--- Given records Enclosed Below ---

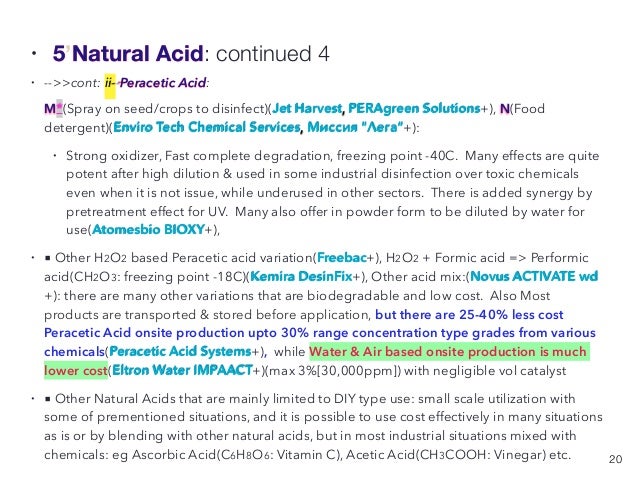Follow the Novus ACTIVATE wd link
The width and height of the screenshot is (638, 479).
pyautogui.click(x=534, y=277)
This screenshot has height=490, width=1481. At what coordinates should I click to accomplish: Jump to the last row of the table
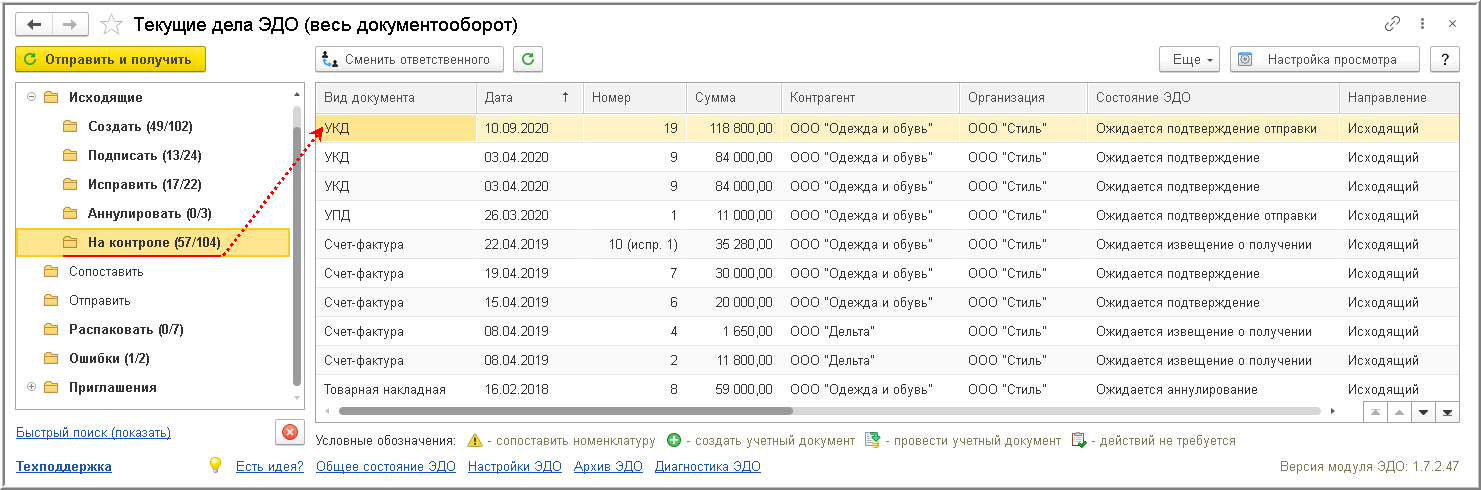1446,411
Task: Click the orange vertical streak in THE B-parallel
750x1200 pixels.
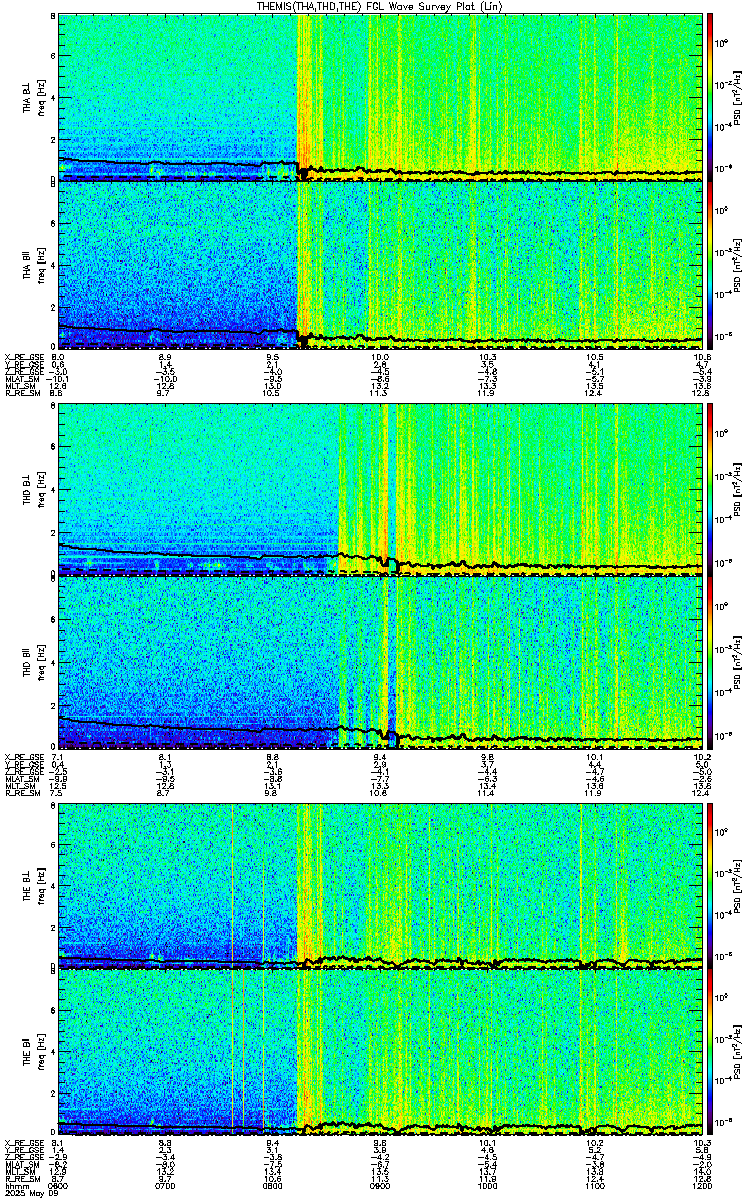Action: point(232,1054)
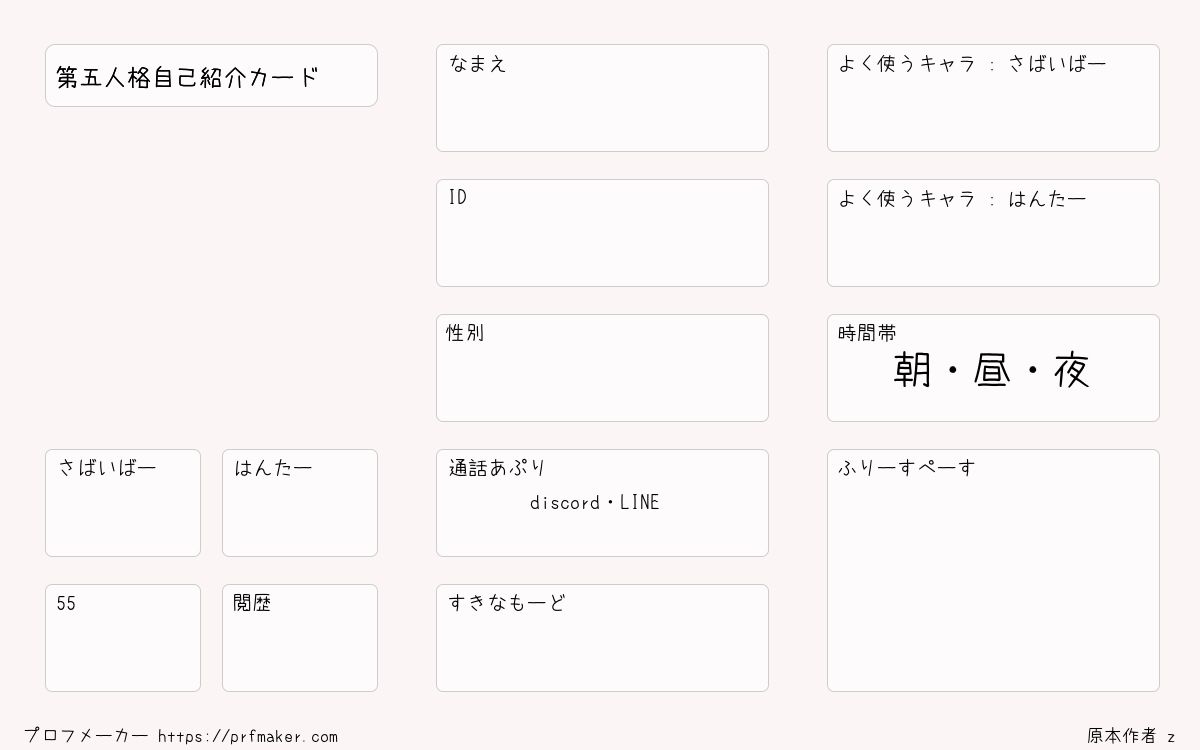
Task: Click the discord・LINE text in 通話あぷり
Action: (595, 503)
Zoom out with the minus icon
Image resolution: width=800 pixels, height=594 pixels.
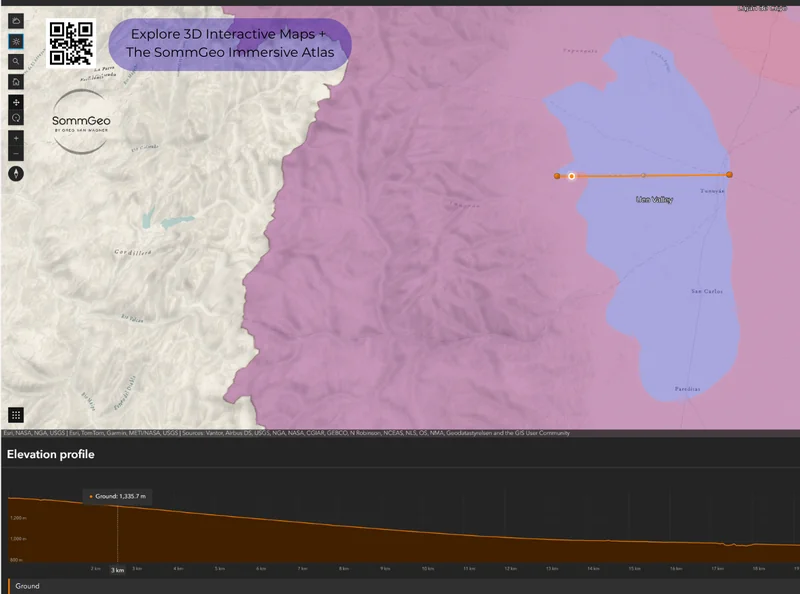[x=16, y=155]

--- End of Enclosed Given records ---

What is required:
Every line from the one containing "Zoom out with the minus icon" through the end of the entries above is to be copied exactly; pictures are to be left out.

Solution:
Zoom out with the minus icon
Image resolution: width=800 pixels, height=594 pixels.
[x=16, y=155]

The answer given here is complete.